Inflation generally has been on a downward trajectory during the year and monthly data points compare back to the same point last year. More recently, this has been brought back into focus as the oil price reached a 10-month high of $97 dollars a barrel in September (based on the international benchmark, Brent Crude Oil) due to additional supply cuts in production from Saudi Arabia and Russia. This will potentially lead to spikes in headline inflation and put more pressure on central banks to raise rates further or keep rates higher for longer.
Fixed Interest Securities/Bonds
The chart below highlights US and European 10 year Government Bond yields over the last 20 years and whilst yields have risen sharply over the last two years, we are returning to a period of ‘normalisation’ relative to longer term rates/yields. Fixed interest as an asset class has struggled over the last two years as central banks have raised rates and as a result the capital value of bonds have fallen. We are close to the point at which rates will peak and fixed interest is now offering a more meaningful return in both income/yield terms and the potential for some capital upside, as and when rates reduce in the future.
In the UK, the Bank of England held interest rates at 5.25%, as members of the monetary policy committee voted 5-4 to leave borrowing rates unchanged. Better than expected inflation figures were announced before the meeting as the annual headline inflation rate fell to 6.7% despite the higher oil price and core inflation fell to 6.2% in August. The pause in rates led mortgage rates to fall, with prices continuing to decline since the summer, with deals being offered for new 5-year fixed rates below 5%.
Over the month, UK large cap companies outperformed due to oil majors being a large constituent of the FTSE 100 index and a weakening pound, helping to increase the revenues of international companies, with overseas revenues.
In the US, the Federal Reserve also left their interest rates unchanged at 5.25%, however they signalled that at least one more rate hike would take place this year and fewer rate cuts would take place in 2024 and 2025. The latest economic projections by the Federal Reserve have signalled that interest rates are likely to remain higher for longer because economic activity remains strong combined with a resilient labour market, despite job openings falling to lowest since March 2021.
In aftermath of the Federal Reserve’s meeting, the benchmark S&P 500, which consists of the highly valued so called ‘magnificent seven’ technology stocks, sold off as the higher for longer narrative pushed the 10-year US bond yield above 4.5%. Higher interest rates reduce the value of the earnings these ‘growth’ companies can generate in the future, based on their current share prices.
Japanese stocks continued to gain momentum in September, despite some profit taking towards the end of the month. Japanese stocks relative to other developed markets continue to look attractive on a valuation basis and have better fundamentals in terms of positive corporate governance reforms, supportive monetary policy and positive wage inflation, in a country which has suffered deflation for decades. We continue to remain overweight in Japan relative to our benchmark and increased our allocation to Japan earlier this year.
Asia and emerging markets had a subdued month, as investors assessed whether the Chinese government could take the necessary steps to address price deflation, high local government debt and fall in property prices.
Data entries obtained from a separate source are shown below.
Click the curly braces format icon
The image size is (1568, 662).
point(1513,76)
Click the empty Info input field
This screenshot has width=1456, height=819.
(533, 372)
The Chinese government has already taken some action to boost incentives to encourage people to buy property, increase consumption and invest in the mainland stock market. There are signs that we may have reached peak pessimism, with latest figures showing industrial production increasing by 4.5% YoY and retail sales rising 4.6% and stronger manufacturing numbers in August.
Over the month, our underweight exposure to US and Europe equities and overweight positions in UK and Japanese equities have been positive contributors to performance. The third quarter has been relatively flat despite a volatile August and returns remain positive year to date.